En 1969, la multiplicité de candidats à gauche avait abouti à un deuxième tour entre deux candidats de la droite

Et au 2ème tour de l('élections présidentielle de 1969, il n'y avait plus de candidats de gauche
Et au 2ème tour de l('élections présidentielle de 1969, il n'y avait plus de candidats de gauche © Getty / Keystone-France

Le Point de cette semaine, le Figaro de jeudi, plusieurs radios évoquent ce spectre qui hante encore l'histoire de la gauche. Moins douloureuse que le 21 avril 2002 car plus lointaine, effacée par la victoire de François Mitterrand en 1981, la présidentielle de 1969 est pourtant un choc pour la gauche socialiste.

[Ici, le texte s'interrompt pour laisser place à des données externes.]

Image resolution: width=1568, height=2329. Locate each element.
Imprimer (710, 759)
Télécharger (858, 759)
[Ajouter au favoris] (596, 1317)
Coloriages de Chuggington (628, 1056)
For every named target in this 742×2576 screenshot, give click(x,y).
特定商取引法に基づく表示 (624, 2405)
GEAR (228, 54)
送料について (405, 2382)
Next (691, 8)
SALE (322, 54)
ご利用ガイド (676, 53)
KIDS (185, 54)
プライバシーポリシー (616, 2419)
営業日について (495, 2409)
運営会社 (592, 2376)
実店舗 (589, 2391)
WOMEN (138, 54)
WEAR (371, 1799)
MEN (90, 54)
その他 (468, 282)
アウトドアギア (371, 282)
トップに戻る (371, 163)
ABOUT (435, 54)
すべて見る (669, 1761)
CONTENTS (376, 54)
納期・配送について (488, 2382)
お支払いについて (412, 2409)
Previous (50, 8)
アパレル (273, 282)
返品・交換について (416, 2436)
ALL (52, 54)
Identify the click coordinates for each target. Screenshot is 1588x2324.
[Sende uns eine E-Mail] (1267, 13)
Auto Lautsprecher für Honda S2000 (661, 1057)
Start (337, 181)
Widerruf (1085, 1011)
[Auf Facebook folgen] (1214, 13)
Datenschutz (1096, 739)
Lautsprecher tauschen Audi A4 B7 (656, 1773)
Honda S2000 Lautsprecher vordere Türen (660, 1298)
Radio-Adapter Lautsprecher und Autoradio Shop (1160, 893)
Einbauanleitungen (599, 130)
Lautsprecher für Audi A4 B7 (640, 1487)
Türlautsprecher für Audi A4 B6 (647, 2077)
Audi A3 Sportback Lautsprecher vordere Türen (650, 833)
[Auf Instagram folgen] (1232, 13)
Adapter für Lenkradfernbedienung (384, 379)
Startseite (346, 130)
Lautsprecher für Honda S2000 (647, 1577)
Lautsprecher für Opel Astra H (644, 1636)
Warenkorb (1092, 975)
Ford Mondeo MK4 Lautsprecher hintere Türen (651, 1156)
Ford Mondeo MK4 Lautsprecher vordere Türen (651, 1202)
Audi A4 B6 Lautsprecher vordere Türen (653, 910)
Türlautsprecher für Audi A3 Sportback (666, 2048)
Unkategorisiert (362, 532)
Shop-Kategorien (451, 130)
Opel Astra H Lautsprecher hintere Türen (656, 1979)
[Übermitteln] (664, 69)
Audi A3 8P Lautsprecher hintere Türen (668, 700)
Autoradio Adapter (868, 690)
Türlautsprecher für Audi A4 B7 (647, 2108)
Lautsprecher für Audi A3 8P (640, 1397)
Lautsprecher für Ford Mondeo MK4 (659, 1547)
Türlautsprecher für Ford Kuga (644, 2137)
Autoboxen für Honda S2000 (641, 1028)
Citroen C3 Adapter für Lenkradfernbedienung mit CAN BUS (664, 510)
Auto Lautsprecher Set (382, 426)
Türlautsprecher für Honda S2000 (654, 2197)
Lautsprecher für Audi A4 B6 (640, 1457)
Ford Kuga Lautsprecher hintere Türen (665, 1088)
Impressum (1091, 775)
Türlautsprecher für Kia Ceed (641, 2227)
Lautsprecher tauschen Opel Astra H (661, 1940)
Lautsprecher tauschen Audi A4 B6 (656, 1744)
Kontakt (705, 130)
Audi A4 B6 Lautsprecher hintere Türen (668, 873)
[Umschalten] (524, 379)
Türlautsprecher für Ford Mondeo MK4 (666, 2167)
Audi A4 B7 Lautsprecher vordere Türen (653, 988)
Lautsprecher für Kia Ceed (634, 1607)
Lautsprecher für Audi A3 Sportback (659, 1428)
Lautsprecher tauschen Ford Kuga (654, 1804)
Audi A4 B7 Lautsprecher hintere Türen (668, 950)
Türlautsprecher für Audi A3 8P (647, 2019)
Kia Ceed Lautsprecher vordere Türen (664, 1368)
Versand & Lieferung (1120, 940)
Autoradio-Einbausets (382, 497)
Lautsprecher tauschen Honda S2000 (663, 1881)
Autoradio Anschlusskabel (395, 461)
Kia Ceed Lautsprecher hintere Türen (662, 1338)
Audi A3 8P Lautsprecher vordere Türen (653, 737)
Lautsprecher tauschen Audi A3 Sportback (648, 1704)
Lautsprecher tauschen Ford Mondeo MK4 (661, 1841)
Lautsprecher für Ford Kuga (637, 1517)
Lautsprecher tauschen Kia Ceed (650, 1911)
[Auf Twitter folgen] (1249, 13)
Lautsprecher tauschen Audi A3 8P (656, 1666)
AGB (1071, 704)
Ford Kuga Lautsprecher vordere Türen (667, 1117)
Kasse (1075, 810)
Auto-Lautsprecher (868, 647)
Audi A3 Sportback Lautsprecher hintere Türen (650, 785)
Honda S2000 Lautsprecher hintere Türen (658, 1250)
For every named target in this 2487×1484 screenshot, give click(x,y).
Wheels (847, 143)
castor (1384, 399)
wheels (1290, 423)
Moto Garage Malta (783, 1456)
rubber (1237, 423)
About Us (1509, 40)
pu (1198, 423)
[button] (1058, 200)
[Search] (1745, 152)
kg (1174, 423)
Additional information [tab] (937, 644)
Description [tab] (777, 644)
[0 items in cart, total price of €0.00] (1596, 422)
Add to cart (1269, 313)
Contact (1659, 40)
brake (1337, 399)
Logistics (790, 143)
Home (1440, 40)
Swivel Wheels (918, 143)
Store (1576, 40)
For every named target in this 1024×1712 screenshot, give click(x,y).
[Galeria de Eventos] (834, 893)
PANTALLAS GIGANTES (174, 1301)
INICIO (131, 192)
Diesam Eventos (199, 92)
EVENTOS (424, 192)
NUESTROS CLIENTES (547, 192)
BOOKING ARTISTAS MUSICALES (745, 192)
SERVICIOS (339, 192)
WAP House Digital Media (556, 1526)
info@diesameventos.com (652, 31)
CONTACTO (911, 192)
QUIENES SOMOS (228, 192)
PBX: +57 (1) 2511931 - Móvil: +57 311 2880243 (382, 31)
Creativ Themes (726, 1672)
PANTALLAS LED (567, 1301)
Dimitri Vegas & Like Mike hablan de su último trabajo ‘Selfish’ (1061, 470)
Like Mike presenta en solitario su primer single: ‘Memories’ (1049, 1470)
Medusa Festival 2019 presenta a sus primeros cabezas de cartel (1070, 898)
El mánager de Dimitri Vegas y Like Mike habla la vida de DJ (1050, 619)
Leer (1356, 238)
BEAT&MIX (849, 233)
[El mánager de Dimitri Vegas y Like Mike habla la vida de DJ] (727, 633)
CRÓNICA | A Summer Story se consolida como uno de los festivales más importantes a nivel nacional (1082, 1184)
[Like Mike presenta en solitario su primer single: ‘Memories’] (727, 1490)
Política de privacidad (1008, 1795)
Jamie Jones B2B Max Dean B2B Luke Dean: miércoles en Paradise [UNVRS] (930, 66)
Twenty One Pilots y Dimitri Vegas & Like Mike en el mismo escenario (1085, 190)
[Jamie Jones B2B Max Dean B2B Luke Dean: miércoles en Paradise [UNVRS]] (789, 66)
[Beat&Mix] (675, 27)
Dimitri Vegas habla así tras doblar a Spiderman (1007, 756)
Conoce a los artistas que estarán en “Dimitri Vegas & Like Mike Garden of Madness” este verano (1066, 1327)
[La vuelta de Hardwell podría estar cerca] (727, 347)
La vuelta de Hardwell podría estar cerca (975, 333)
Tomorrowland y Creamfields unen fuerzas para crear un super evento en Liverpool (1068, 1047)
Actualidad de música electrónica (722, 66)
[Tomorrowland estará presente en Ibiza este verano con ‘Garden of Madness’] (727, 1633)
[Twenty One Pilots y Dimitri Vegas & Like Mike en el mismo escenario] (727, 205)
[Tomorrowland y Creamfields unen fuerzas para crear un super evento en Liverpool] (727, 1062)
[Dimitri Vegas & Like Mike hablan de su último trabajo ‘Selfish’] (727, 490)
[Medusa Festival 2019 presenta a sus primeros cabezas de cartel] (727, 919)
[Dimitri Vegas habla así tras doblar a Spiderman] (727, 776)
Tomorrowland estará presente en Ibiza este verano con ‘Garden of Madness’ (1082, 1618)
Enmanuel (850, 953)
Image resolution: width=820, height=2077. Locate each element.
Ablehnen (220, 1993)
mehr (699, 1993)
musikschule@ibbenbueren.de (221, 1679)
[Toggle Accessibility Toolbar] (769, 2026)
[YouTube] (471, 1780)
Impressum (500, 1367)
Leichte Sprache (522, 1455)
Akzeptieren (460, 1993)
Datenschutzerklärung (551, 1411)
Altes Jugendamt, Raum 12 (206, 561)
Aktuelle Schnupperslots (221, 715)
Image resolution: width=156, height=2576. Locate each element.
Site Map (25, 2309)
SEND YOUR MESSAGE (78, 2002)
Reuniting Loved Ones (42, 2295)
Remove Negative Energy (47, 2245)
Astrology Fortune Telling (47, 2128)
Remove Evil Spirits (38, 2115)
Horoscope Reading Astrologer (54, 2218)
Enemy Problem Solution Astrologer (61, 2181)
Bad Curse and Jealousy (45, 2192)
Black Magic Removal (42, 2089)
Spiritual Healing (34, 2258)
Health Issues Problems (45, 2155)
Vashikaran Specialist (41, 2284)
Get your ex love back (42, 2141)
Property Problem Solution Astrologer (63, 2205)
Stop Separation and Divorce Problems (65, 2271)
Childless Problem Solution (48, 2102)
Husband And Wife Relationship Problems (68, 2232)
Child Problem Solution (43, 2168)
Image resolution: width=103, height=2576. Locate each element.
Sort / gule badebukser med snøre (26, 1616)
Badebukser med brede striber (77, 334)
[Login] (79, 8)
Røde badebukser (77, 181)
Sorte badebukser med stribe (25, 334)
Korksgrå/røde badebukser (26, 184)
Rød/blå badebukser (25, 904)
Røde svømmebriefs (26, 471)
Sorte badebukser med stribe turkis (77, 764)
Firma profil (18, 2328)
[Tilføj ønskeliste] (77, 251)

Dimanche 1er juin 1969, sur la première chaîne de l'ORTF, on annonce les résultats :

Le gaulliste Georges Pompidou et le centriste Alain Poher sont qualifiés pour le second tour. Le communiste Jacques Duclos recueille plus de 21% des voix. Gaston Defferre, candidat de la SFIO fait à peine 5% des voix.

La gauche socialiste est éliminée, deux tendances de la droite se retrouvent au second tour

Ce scénario catastrophe est celui que prédisent un certain nombre d'éditorialistes. Mais 2017 n'a rien à voir avec 1969. L'élection présidentielle de 2017 devrait se dérouler comme prévu, à la date prévue, avec plusieurs mois de campagne à fortiori avec les primaires.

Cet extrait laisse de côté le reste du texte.